## WORK REQUIRED
Among the records below, find the lines that contain "icon" and copy each of them.

Stored data entries
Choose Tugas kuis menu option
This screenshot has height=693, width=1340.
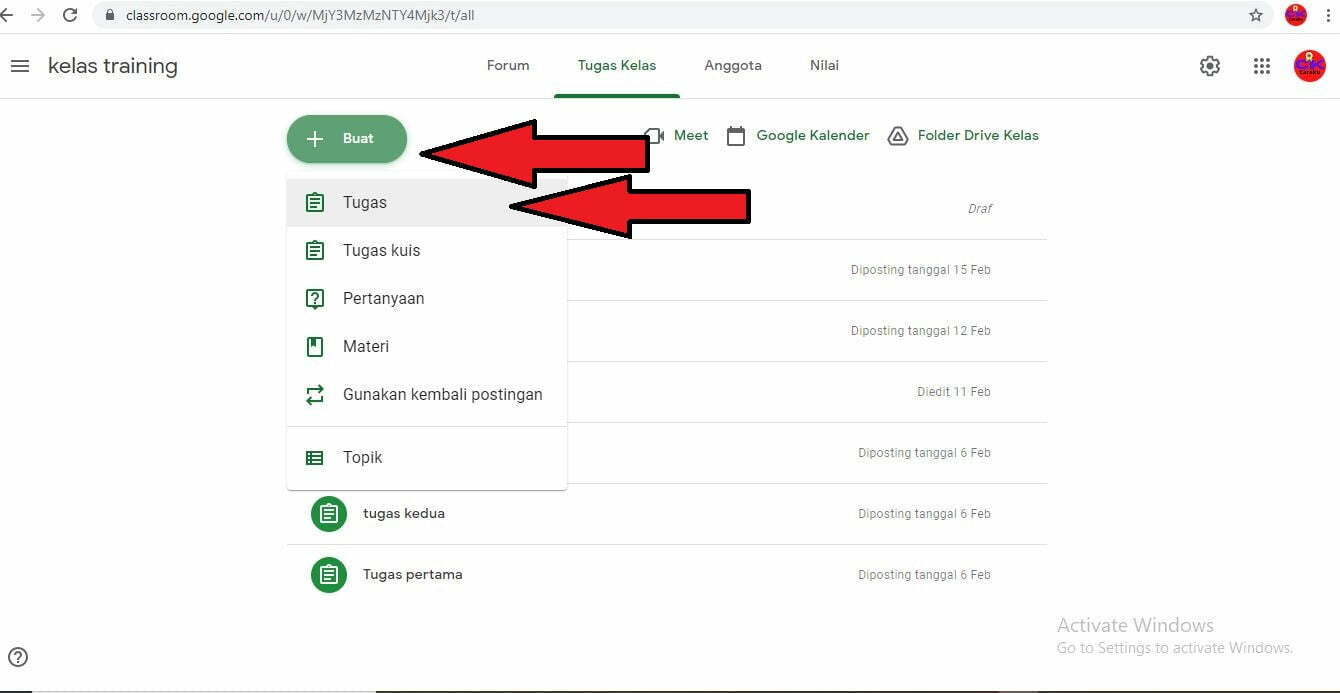[x=381, y=251]
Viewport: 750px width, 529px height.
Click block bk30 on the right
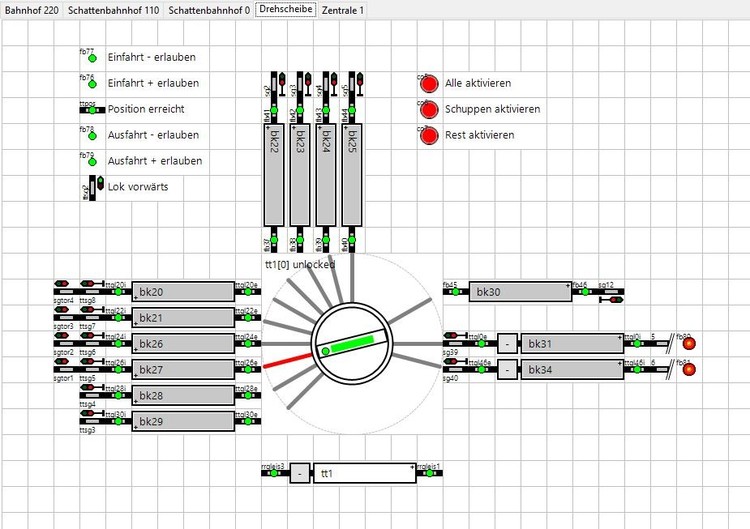coord(520,292)
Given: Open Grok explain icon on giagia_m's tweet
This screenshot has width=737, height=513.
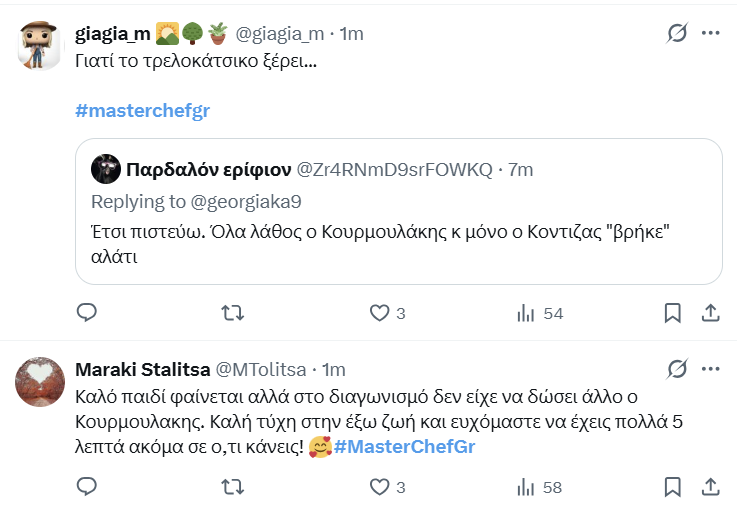Looking at the screenshot, I should click(677, 33).
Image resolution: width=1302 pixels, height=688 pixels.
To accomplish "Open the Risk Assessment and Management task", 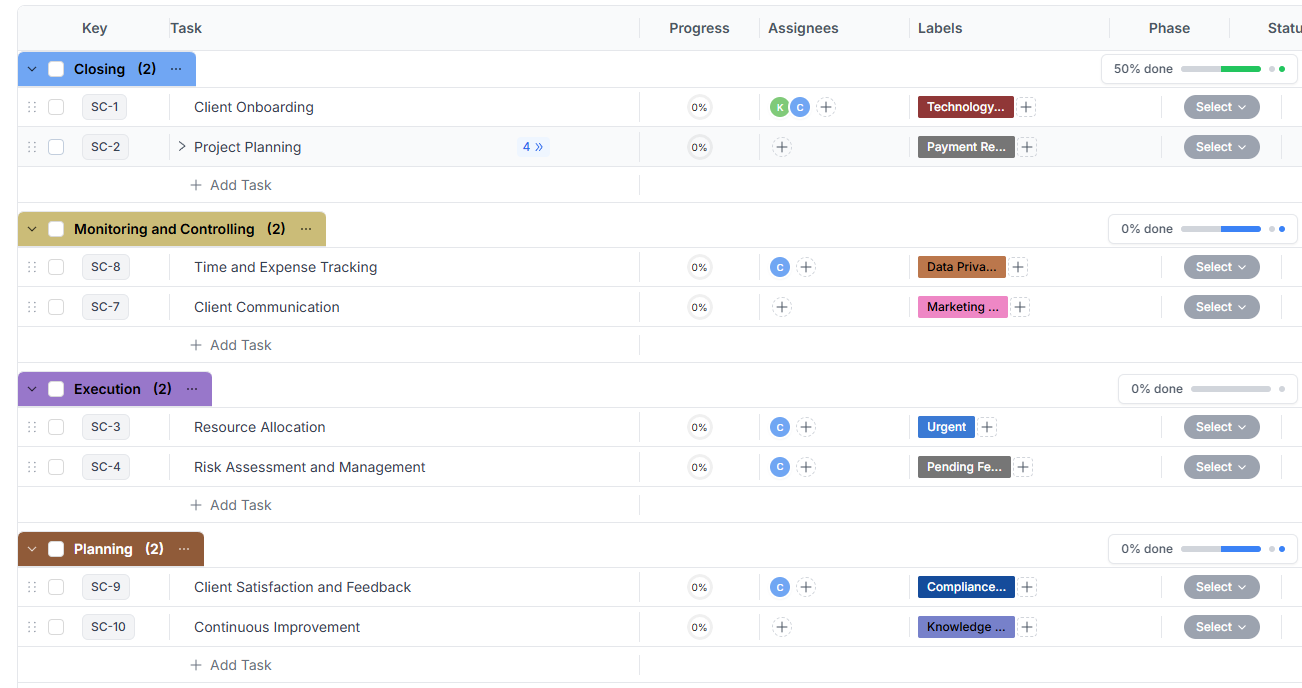I will tap(309, 467).
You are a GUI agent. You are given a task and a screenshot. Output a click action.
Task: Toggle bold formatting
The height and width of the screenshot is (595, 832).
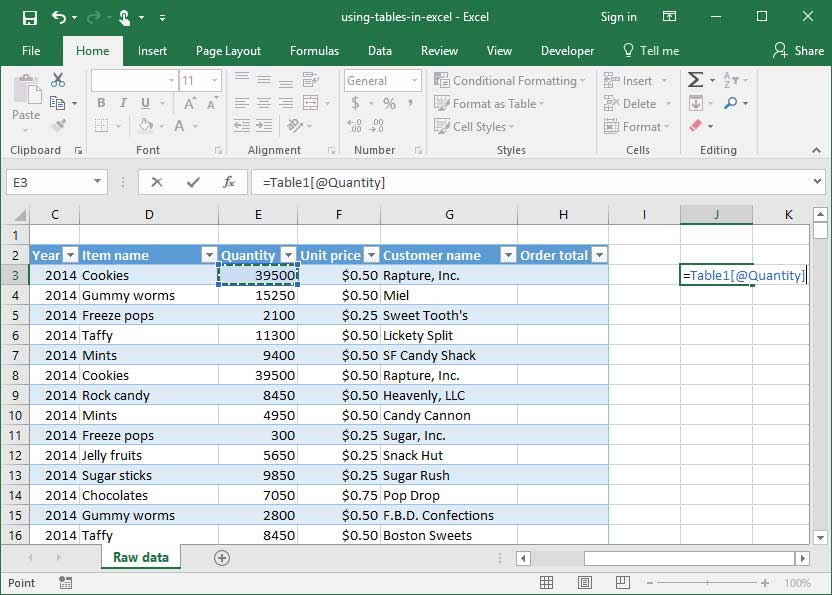point(100,102)

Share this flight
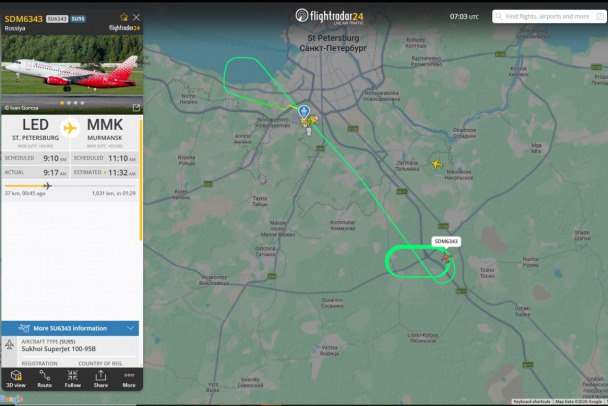101,379
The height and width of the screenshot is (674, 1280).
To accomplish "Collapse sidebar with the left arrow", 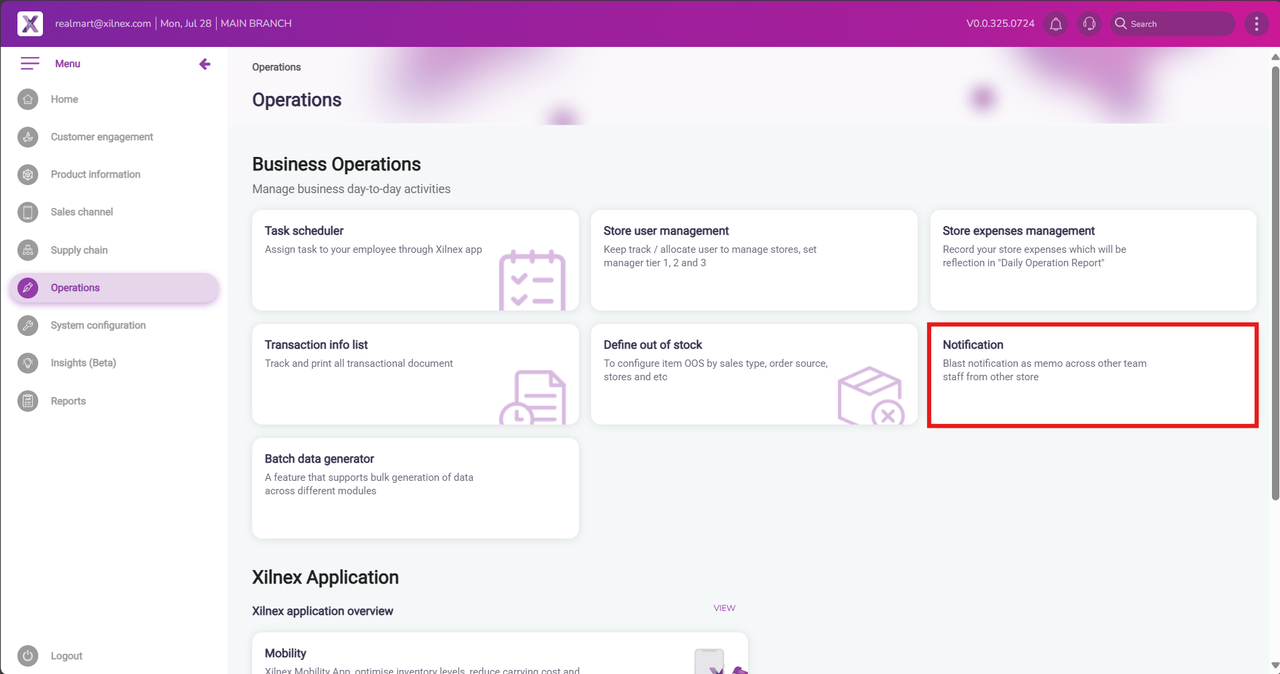I will (205, 64).
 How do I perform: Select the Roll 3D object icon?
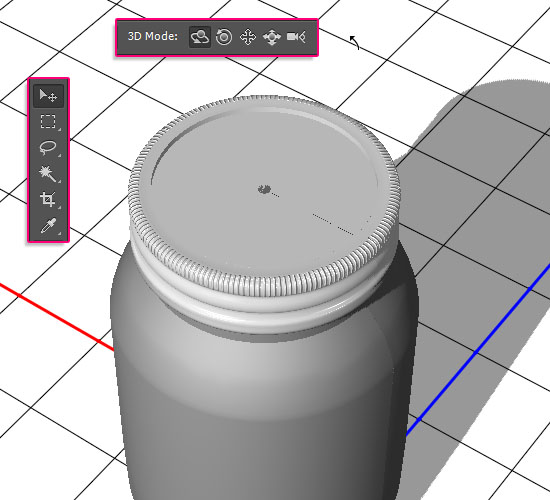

## REPLY
Given: Open Grok explain icon on giagia_m's tweet
 How do I perform: Select the Roll 3D object icon?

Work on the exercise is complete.